- **GIVEN TASK**:
Recast as a Markdown table the listing lines from the line with "Tick the checkbox" to the line with "(x=1274, y=31)", both included, using the columns No. and Line, one numbered row per line, and leaving out blank lines.

- **DATA FOR THE TASK**:
++++++
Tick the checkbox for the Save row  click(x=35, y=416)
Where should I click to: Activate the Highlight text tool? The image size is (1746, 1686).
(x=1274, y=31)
++++++
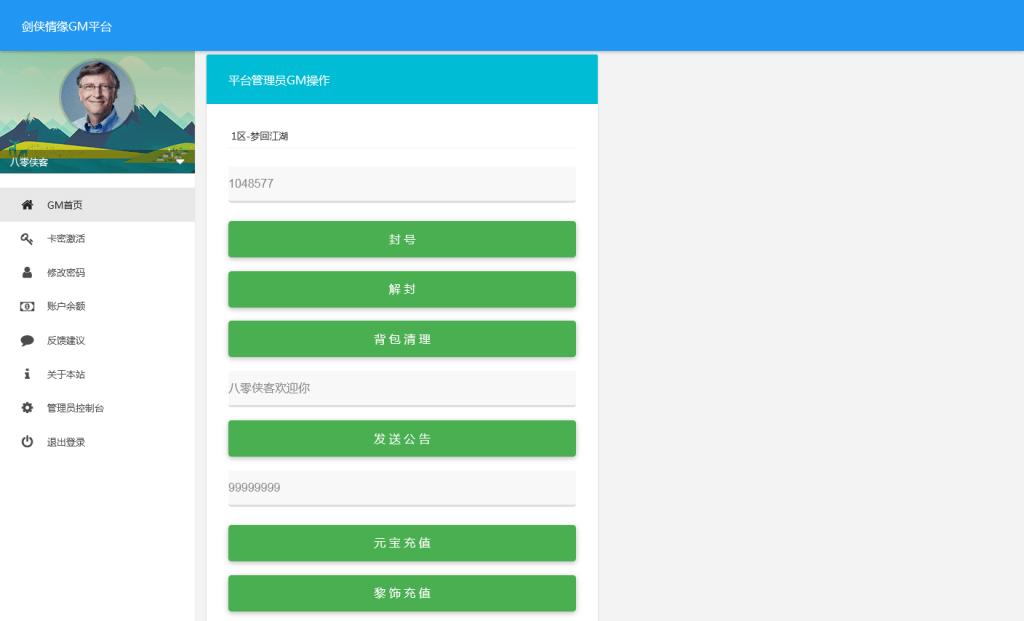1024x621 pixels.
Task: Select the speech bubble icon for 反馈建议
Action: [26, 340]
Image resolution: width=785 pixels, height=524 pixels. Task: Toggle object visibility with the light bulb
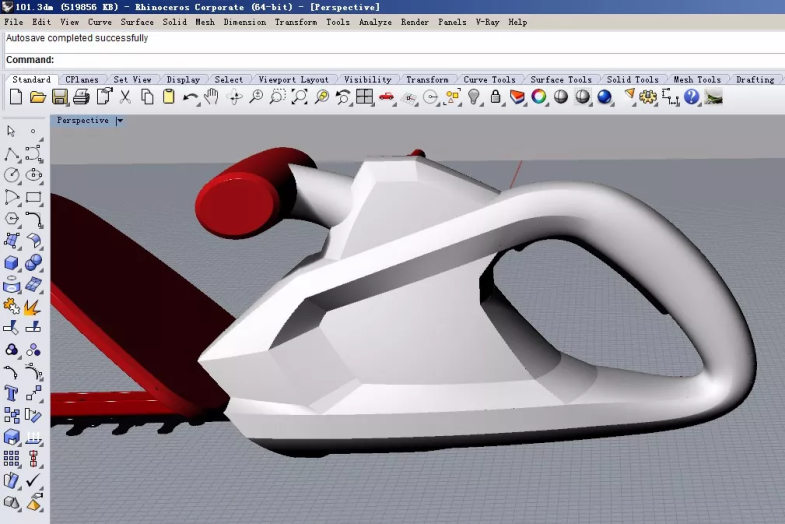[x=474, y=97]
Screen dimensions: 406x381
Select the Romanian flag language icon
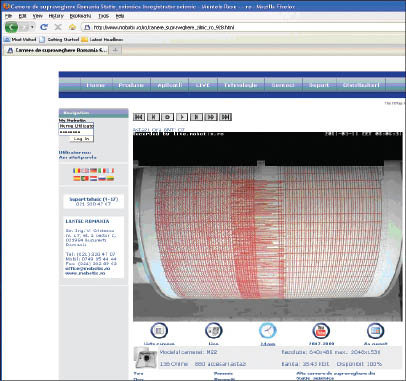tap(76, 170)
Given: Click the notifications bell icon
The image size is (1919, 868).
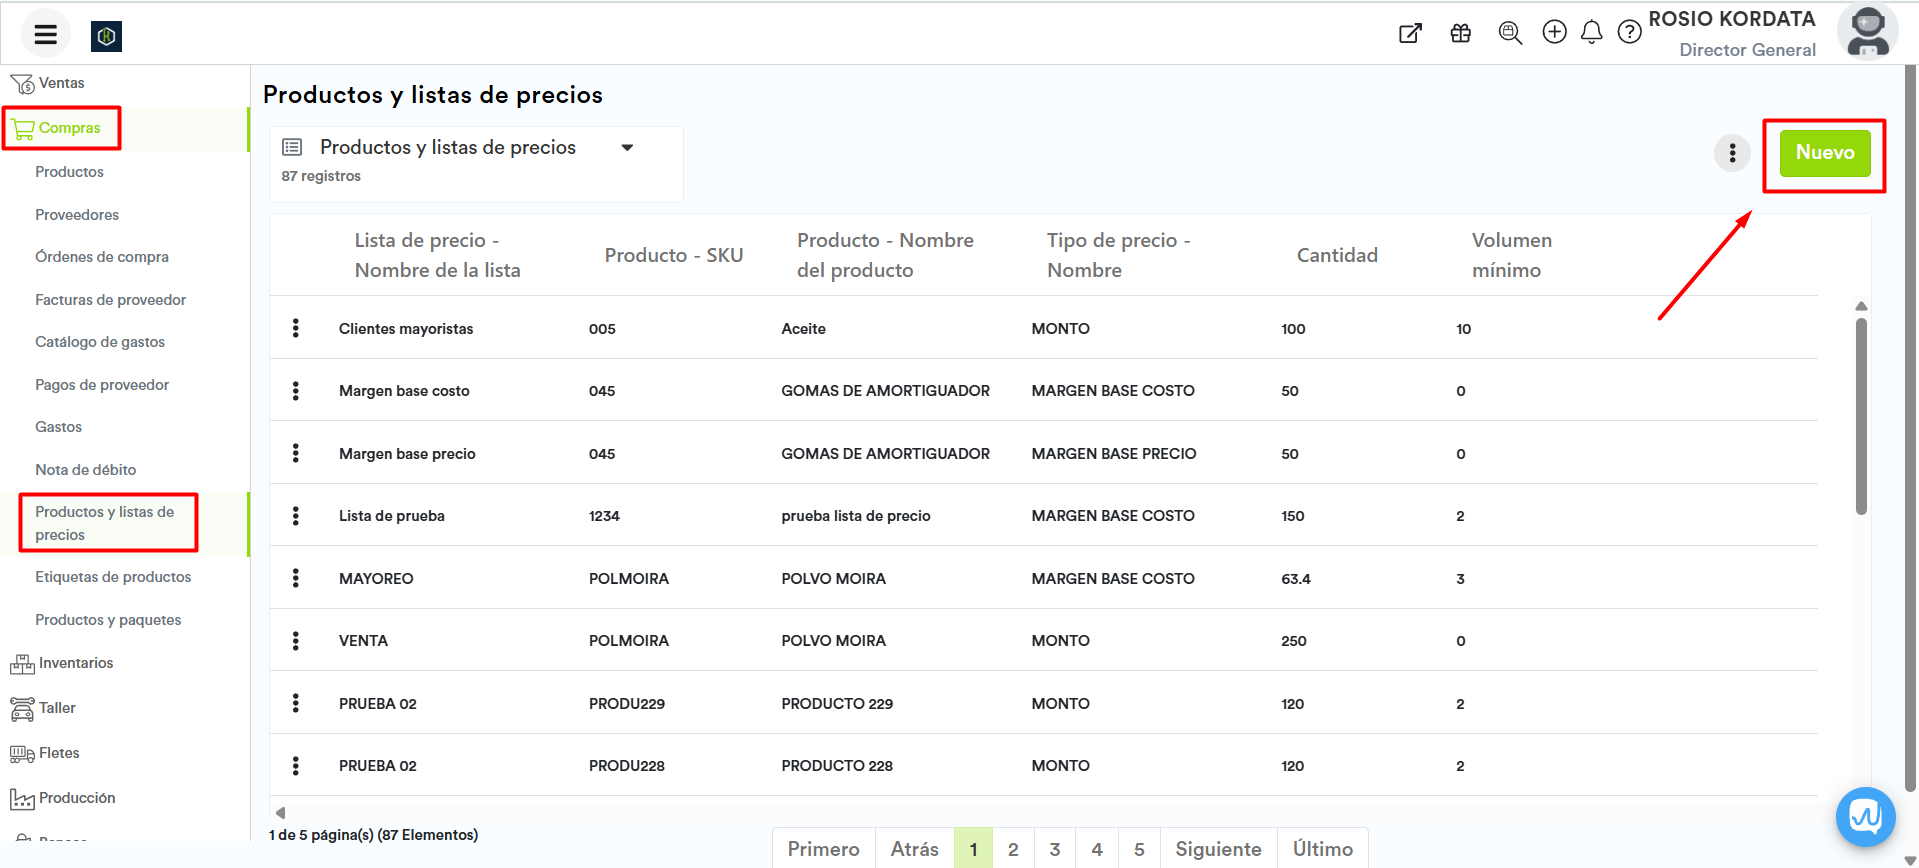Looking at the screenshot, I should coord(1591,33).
++++++
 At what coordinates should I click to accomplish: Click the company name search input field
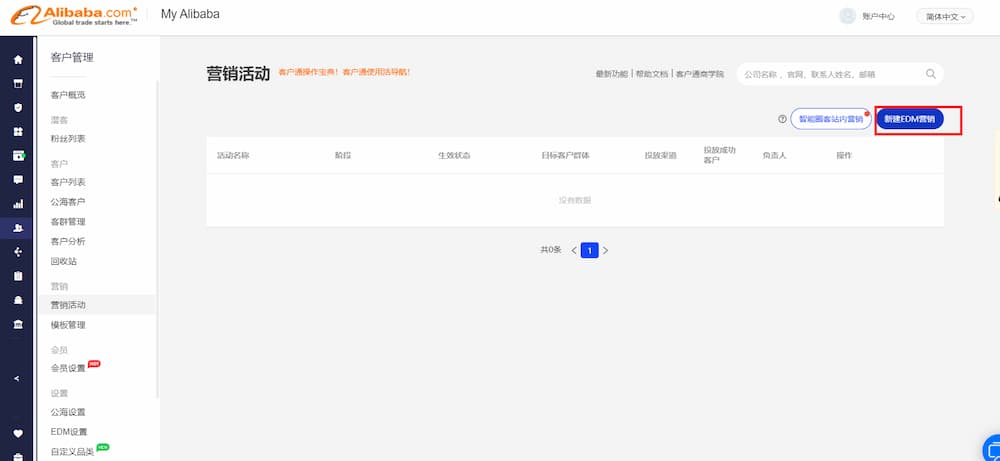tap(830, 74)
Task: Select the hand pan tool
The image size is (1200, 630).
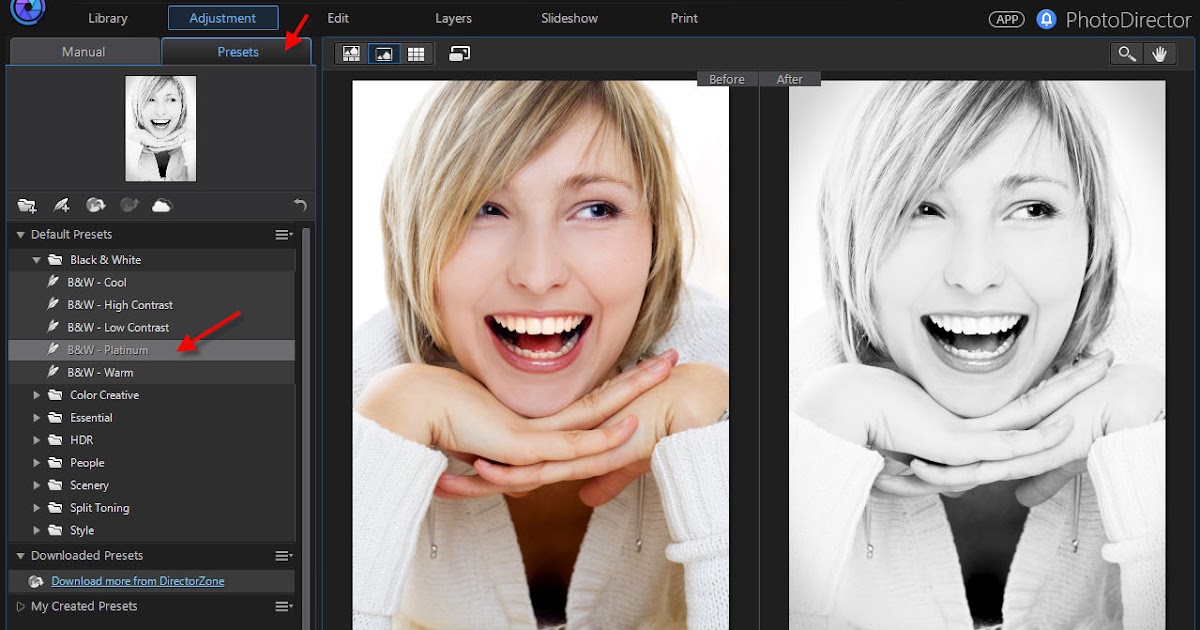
++++++
- **REPLY TO THE EXERCISE**:
| No. | Line |
|---|---|
| 1 | Tick the checkbox for the Save row  click(x=35, y=416) |
| 2 | Where should I click to: Activate the Highlight text tool? The image size is (1746, 1686). |
| 3 | (x=1274, y=31) |